The new 2,000-square-foot unit.

J.Crew's children's store is growing in terms of square footage, as well as online, and is poised to bow in new international markets.

NEW YORK — He may be in the midst of a $3 billion deal to sell his company, but Millard “Mickey” Drexler always has time to tour a store. On Monday, he stopped by the newest Crewcuts, a 2,000-square-foot unit, on the eve of its opening today at 50 Hudson Street in TriBeCa.

This story first appeared in the February 1, 2011 issue of WWD. Subscribe Today.

The 10th freestanding Crewcuts unit features signature boys’ and girls’ clothing and shoes along with exclusive partnerships with Levi’s, Belstaff and Sven clogs as well as a selection of toys and accessories.

Crewcuts is growing in terms of square footage, as well as online, and is poised to bow in new international markets. It also is growing by virtue of the fact that its size range has been extended to 14.

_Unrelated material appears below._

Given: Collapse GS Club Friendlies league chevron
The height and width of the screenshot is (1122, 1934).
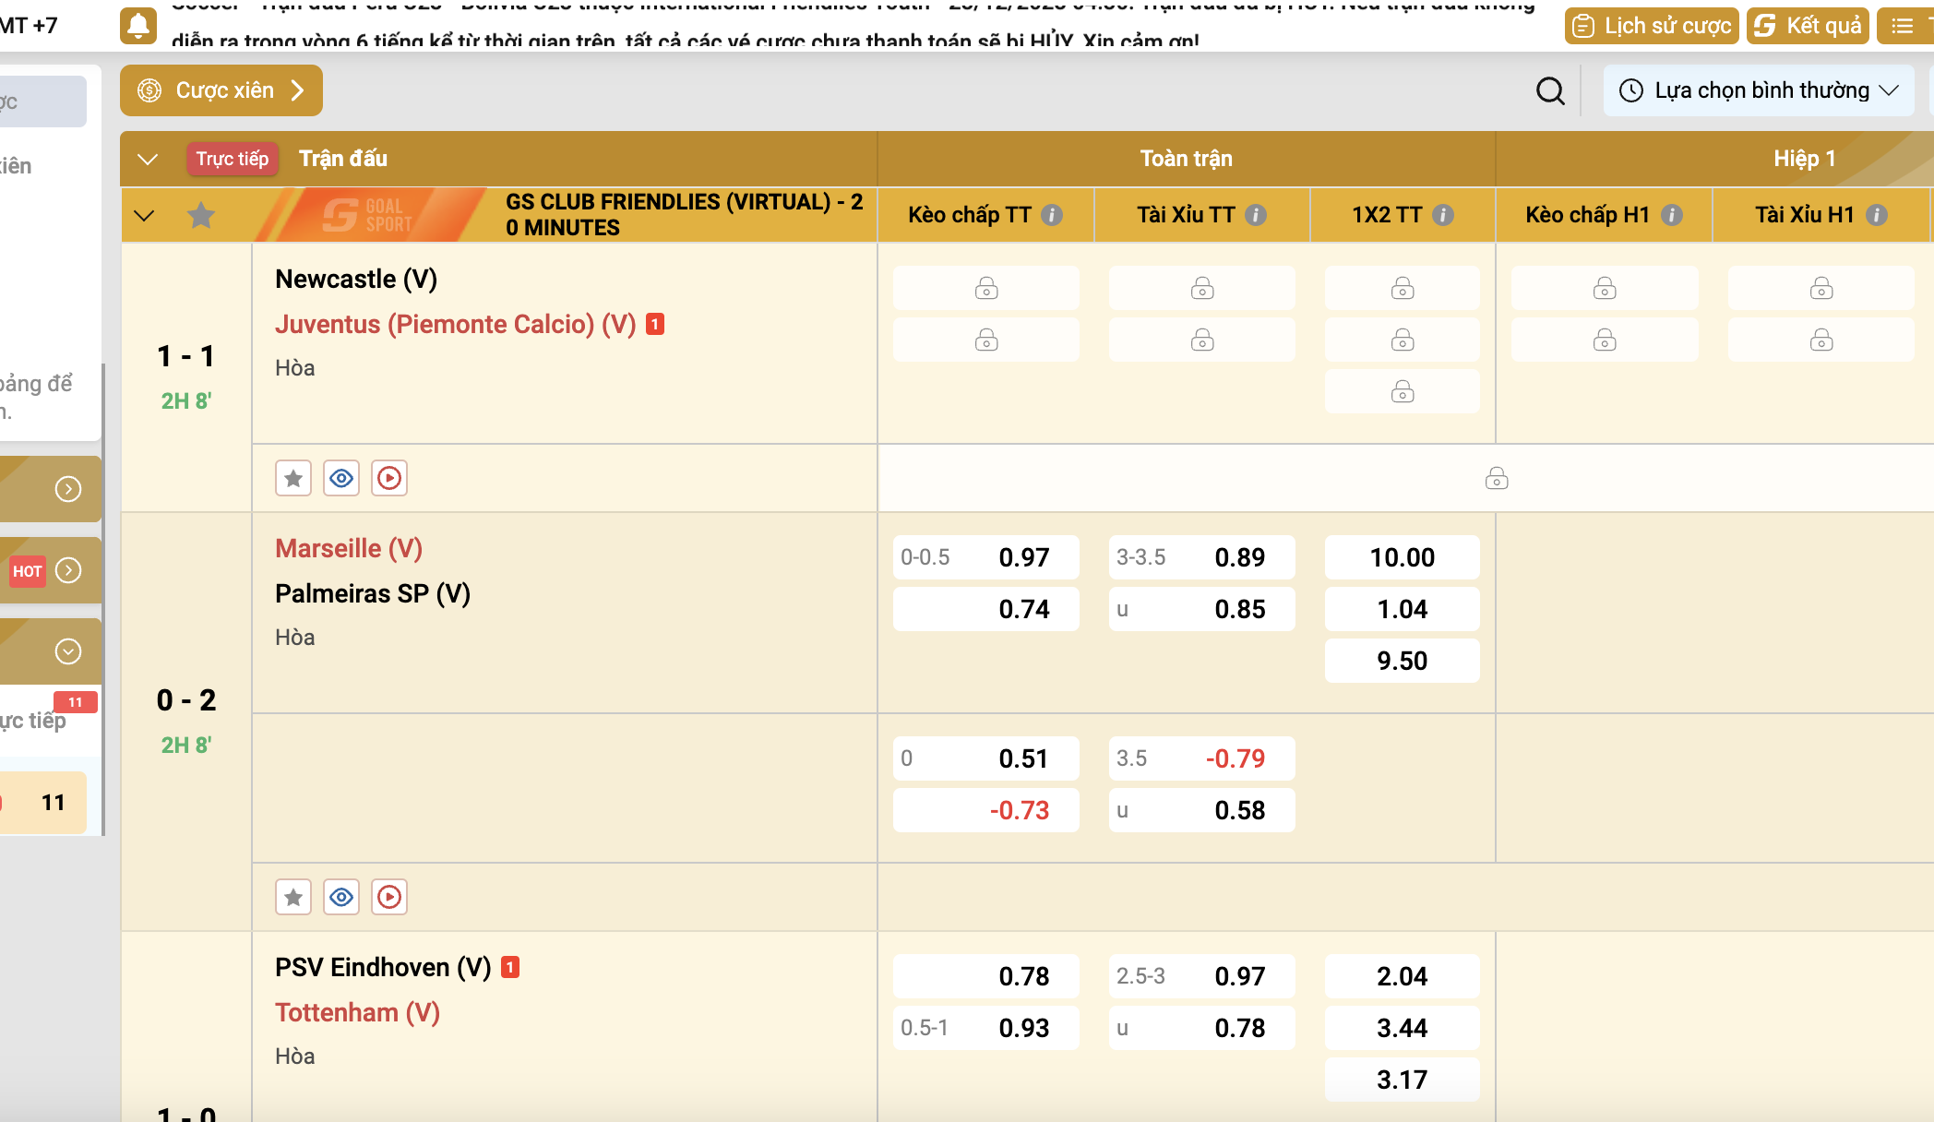Looking at the screenshot, I should pos(144,216).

Drexler declined to talk about the proposed takeover of J. Crew by Texas Pacific Group and Leonard Green and Partners. After chatting with his team, including Jenna Lyons, president and executive creative director, and Jenny Cooper, Crewcuts’ designer, the J. Crew chairman and chief executive officer toured the downtown store. Picking up a toy safari plane by Schleich, Drexler said, “Is there a Schleich World the way there is a Lego World? Do they make other cars and trucks? Could we do a little Schleich shop?”

He moved on to footwear. “This is a great shoe department,” Drexler commented. “Can you have footprints leading down the wall? Is there any way to talk about [footwear] a little more? Are these all the socks? Do girls wear boys’ socks?”

Since singular locations such as Hudson Street don’t grow on trees, J. Crew has been integrating Crewcuts areas into adult stores where possible. To date, there are 45 such locations. The 46th will be unveiled at the end of the month at 95 Fifth Avenue, where an existing two-level J. Crew store is being renovated and expanded to three floors to accommodate Crewcuts.

The Internet will continue to be a growth vehicle as well. “Things grow because people like them. Being online and being in the direct business is like having a store.

“We’re thinking that one of these days we’ll take [Crewcuts] overseas,” Drexler said. “We get an enormous amount of demand from overseas. We’re expanding Crewcuts online and going to the United Kingdom in the second half of this year. We have kids online in Japan and China, and we plan to open Crewcuts online in Canada.”

Crewcuts isn’t shrunken-down versions of adult styles. “We’re designing for parents who want sophisticated, better clothing,” Lyons said. “We’re creating an environment that complements the clothing.”

That environment includes a wall sculpture by Confetti System made from Mylar and tissue paper leaves, flowers and fringe. Rebekah Maysles, the daughter of filmmaker Albert Maysles, hand-painted animals, flowers and surreal images on wallpaper, depicting buildings in the neighborhood lining the entryway and bathroom walls.

“We’re not in business to sell commodities,” Drexler said. “This is an emotional business. It doesn’t make sense to open another kids’ store that looks the same.”